An example use of the RabbitMqCustomResource is presented below:

import "github.com/aws/aws-cdk-go/awscdk"
import "github.com/aws/aws-cdk-go/awscdk"
import "github.com/aws/aws-cdk-go/awscdk"
import "github.com/aws/aws-cdk-go/awscdk"
import "github.com/cdklabs/cdk-amazonmq-go/cdklabscdkamazonmq"

var stack stack
var username string
var userCreds iSecret // with username/password fields
var broker iRabbitMqBroker
var brokerAdminCreds iSecret
// with username/password fields of the broker admin

user := cdklabscdkamazonmq.NewRabbitMqCustomResource(stack, jsii.String("CreateUser"), &RabbitMqCustomResourceProps{
	Broker: Broker,
	Credentials: brokerAdminCreds,
	LogGroup: awscdk.NewLogGroup(stack, jsii.String("RmqCustomResourceLogGroup"), &LogGroupProps{
		Retention: awscdk.RetentionDays_ONE_DAY,
	}),
	OnUpdate: &RabbitMqApiCall{
		Path: fmt.Sprintf("/api/users/%v", userCreds.SecretValueFromJson(jsii.String("username"))),
		Method: *cdklabscdkamazonmq.HttpMethods_PUT,
		Payload: map[string]interface{}{
			"password": userCreds.*SecretValueFromJson(jsii.String("password")),
			"tags": jsii.String(""),
		},
		PhysicalResourceId: awscdk.PhysicalResourceId_Of(fmt.Sprintf("%v-create", username)),
	},
	OnDelete: &RabbitMqApiCall{
		Path: fmt.Sprintf("/api/users/%v", userCreds.*SecretValueFromJson(jsii.String("username"))),
		Method: *cdklabscdkamazonmq.HttpMethods_DELETE,
	},
	Policy: *cdklabscdkamazonmq.RabbitMqCustomResourcePolicy_FromStatements([]policyStatement{
		awscdk.NewPolicyStatement(&PolicyStatementProps{
			Actions: []*string{
				jsii.String("secretsmanager:GetSecretValue"),
			},
			Resources: []*string{
				userCreds.SecretArn,
			},
		}),
	}),
})

The above example binds the creation, updating and deletion of a RabbitMQ user. The behavior of onCreate and onUpdate of the RabbitMqCustomResource follows the behavior of the AwsCustomResource in that if there is no onCreate, and only onUpdate - this will be used for both: onCreate and onUpdate.

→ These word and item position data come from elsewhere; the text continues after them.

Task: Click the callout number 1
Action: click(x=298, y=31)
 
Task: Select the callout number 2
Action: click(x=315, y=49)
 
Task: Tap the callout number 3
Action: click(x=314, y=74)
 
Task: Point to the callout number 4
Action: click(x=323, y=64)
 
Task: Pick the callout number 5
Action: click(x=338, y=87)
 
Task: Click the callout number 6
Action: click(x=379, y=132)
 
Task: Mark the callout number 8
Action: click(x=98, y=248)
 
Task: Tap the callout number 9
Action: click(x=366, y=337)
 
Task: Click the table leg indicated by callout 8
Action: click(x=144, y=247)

Additionally, RabbitMqCustomResource can read information from the SecretManager Secrets which allows to set the password of the user without exposing it. As this requires read permissions on the secret itself - it is allowed with the use of RabbitMqCustomResourcePolicy.

RabbitMqCustomResource also replicates the formatting of the output from the commands replicating the behavior of AwsCustomResource. It means that the output is flattened and to retrieve any field form the RabbitMqCustomResource instance the flattened path needs to be applied. The example below shows how to retrieve the name of the broker node of a RabbitMqBrokerInstance:

import "github.com/aws/aws-cdk-go/awscdk"
import "github.com/cdklabs/cdk-amazonmq-go/cdklabscdkamazonmq"

var stack stack
var broker rabbitMqBrokerInstance
var credentials iSecret


getNodesName := cdklabscdkamazonmq.NewRabbitMqCustomResource(this, jsii.String("GetNodes"), &RabbitMqCustomResourceProps{
	Broker: Broker,
	Credentials: Credentials,
	OnCreate: &RabbitMqApiCall{
		Path: jsii.String("/api/nodes"),
	},
})

// accessing the field returned by the call
getNodesName.GetResponseField(jsii.String("0.name"))

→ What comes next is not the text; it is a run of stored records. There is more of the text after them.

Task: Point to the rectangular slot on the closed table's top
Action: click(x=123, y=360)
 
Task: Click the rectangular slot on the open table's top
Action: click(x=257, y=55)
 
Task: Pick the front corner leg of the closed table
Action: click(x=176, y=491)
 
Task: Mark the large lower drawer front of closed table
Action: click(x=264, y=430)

In the example presented the response of the call to /api/nodes endpoint is an JSON array of objects. For the RabbitMqBrokerInstance there will be a single object, whereas for the RabbitMqBrokerCluster there will be three objects presenting information for each node. Arrays are flattened by using the index for a position of the object and that is why the name of the first (and in the example only) node will is retrieved by specifying the response field name 0.name.